[lldb-dev] Problem unwinding from inside of a CRT function
Greg Clayton
gclayton at apple.com
Wed Jan 21 16:21:15 PST 2015
> On Jan 21, 2015, at 2:16 PM, Zachary Turner <zturner at google.com> wrote:
>
> On Fri Jan 16 2015 at 1:53:00 PM Greg Clayton <gclayton at apple.com> wrote:
>
> Also, did you get my comment about improving functions bounds in the COFF parser? If you can do this, you won't really need to do any of the unwinding stuff because the assembly unwinder will take care of it, you just need to get good function bounds for everything using any means necessary in the ObjectFileCOFF parser by making all the symbols you can. You also need to identify what parts are trampolines. For example a call to printf usually goes through a PLT entry. These are often in one place in your binary and often there are not symbols in the symbol table for these. Identifying the symbols with a name like "printf" and also making the symbol a eSymbolTypeTrampoline will allow us to not set a breakpoint on your "printf" trampoline when you say "b printf" on the command line, and it will also give function bounds to these small trampoline code sections so we can step and unwind through them.
>
>
> Regarding the function bounds, I thought about this some, and I'm not sure if this is going to be possible. Consider a system library, like the CRT, being linked against with no symbol information. Where are the function bounds going to coem from? There's nothing in the symbol table of the COFF file, and there's no debug info. And since we're talking about an x86 binary, unwind info is not part of the ABI. There's just a huge block of code in the code section. Even if we do have symbols (which is how we would determine function bounds for code we have no control over), we will only have "public symbols" released by Microsoft. Public symbols do not consist of information about every function, and practically any non-trivial call is going to at some point transfer control to one of the private functions that have no symbol information.

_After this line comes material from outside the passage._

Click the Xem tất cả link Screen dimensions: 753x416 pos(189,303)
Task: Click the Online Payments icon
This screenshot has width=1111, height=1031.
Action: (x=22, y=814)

We find ways in MachO that don't involve symbols:
- EH frame
- LC_FUNCTION_STARTS
- dynamic linker stub info we parse
- dynamic linker trie information for resolver symbols
None of these are symbol table based and yet we can find function bounds.
From:
https://msdn.microsoft.com/en-us/magazine/cc301808.aspx
I see:
Program Exception Data
Some architectures (including the IA-64) don't use frame-based exception handling, like the x86 does; instead, they used table-based exception handling in which there is a table containing information about every function that might be affected by exception unwinding. The data for each function includes the starting address, the ending address, and information about how and where the exception should be handled. When an exception occurs, the system searches through the tables to locate the appropriate entry and handles it. The exception table is an array of IMAGE_RUNTIME_FUNCTION_ENTRY structures. The array is pointed to by the IMAGE_DIRECTORY_ENTRY_EXCEPTION entry in the DataDirectory. The format of the IMAGE_RUNTIME_FUNCTION_ENTRY structure varies from architecture to architecture. For the IA-64, the layout looks like this:
DWORD BeginAddress;
DWORD EndAddress;
DWORD UnwindInfoAddress;
Not sure if it covers all functions, but it does sound like it would at least help a little.
If there really is no way to figure this out, we might need to resort to looking for function bounds by disassembling and watching for callq instructions to look for internal calls. We should be able to identify all external symbols via the exports.